Conversion Measurement Diagnostics via Unified Signal Pipeline
Find Innovative SolutionsGenerate Solutions
Solution Overview
Problem
Existing systems struggle with generating reliable, standardized conversion measurement diagnostics across multiple applications due to separate processing of feature data, leading to redundancy, inconsistency, and difficulty in tracking data age and implementing updates, making it challenging to manage diagnostic signals effectively.
Innovation Solution
A system that processes feature data from multiple sources through a single pipeline, storing diagnostic signals with timestamps in a common data layer, and providing a unified user interface for applications, allowing for standardized and reliable diagnostic signal generation and management across applications.

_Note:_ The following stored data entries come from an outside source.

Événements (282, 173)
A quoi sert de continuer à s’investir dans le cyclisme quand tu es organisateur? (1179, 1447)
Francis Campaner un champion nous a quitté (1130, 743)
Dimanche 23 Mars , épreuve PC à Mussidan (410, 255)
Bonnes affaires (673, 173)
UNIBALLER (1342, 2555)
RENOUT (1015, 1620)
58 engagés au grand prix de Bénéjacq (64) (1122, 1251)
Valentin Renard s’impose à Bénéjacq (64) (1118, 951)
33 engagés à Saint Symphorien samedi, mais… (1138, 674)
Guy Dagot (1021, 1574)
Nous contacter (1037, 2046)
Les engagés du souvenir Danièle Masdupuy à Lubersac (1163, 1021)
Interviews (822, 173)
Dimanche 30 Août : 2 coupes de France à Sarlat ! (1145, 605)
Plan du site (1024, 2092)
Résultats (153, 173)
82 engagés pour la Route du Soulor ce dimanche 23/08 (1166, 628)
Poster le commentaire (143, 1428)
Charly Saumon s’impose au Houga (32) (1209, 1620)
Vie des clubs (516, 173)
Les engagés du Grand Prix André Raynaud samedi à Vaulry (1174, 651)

Engineering Contradictions & Design Principles
Engineering Contradiction Analysis
1Adaptability or versatility
If separate pipelines are used to process feature data for each application, then each application can have customized diagnostic processing, but diagnostic signals are redundantly computed and difficult to share between applications
Solution Approach 1:
The patent merges multiple separate diagnostic pipelines into a single unified pipeline that processes feature data once and generates diagnostic signals that can be shared across multiple applications. The system consolidates the processing of offline conversion data, tag-based conversion data, and consent choice data into one centralized pipeline, eliminating redundant computation while maintaining the ability to serve different applications with customized diagnostic needs through a common data layer.
2Ease of manufacture
If separate pipelines are used for each application, then each application can be independently maintained, but updates must be separately implemented in each pipeline
Solution Approach 1:
The unified pipeline is designed with multi-functionality to serve multiple applications simultaneously. By creating a single pipeline that can generate diagnostic signals for various applications through a common data layer, the system allows updates to be implemented in one location rather than separately in multiple pipelines. The universal pipeline structure maintains independence for each application's diagnostic needs while centralizing the processing logic for easier maintenance and updates.
3Speed
If feature data is pushed ad hoc from features, then data can be collected in real-time, but it is difficult to track the age of the data
Solution Approach 1:
The system implements preliminary action by assigning timestamps to feature data at the point of collection in the unified pipeline. By pre-tagging data with timestamp information during the initial processing stage, the system enables easy tracking of data age throughout the diagnostic signal generation process. This preliminary timestamping action occurs before data is distributed to various applications, ensuring that data freshness information is preserved and accessible without requiring additional tracking mechanisms.
4Adaptability or versatility
If multiple separate pipelines are used, then each application can have dedicated processing, but diagnostic signals are generated in different data formats and not easily shareable
Solution Approach 1:
The unified pipeline implements homogeneity by generating all diagnostic signals in a standardized data format within a common data layer. This standardized structure allows diagnostic signals from different feature types (offline conversion, tag-based conversion, consent choice) to be consistently formatted and easily shared across multiple applications. The homogeneous data format eliminates the need for separate format handling that would be required with multiple pipelines, while still allowing each application to access and process the data according to its specific needs.
Data Source
AI summary
A method for generating conversion measurement diagnostics for different content applications based on feature data from multiple features includes requesting the feature data associated with a particular account at a configured interval, processing the received feature data to generate diagnostic signals according to predetermined logic for each of a plurality of available diagnostics for a plurality of applications, then storing the diagnostic signals with timestamps within a common data layer. When a diagnostic status request associated with the particular account is received via a first application, first diagnostic signals are retrieved from the common data layer, where each of the first diagnostic signals is associated with first diagnostics enabled for the first application. Then, a user interface for the first application is provided to display a separate interface element for each of the first diagnostics, each interface element indicating corresponding ones of the first diagnostic signals.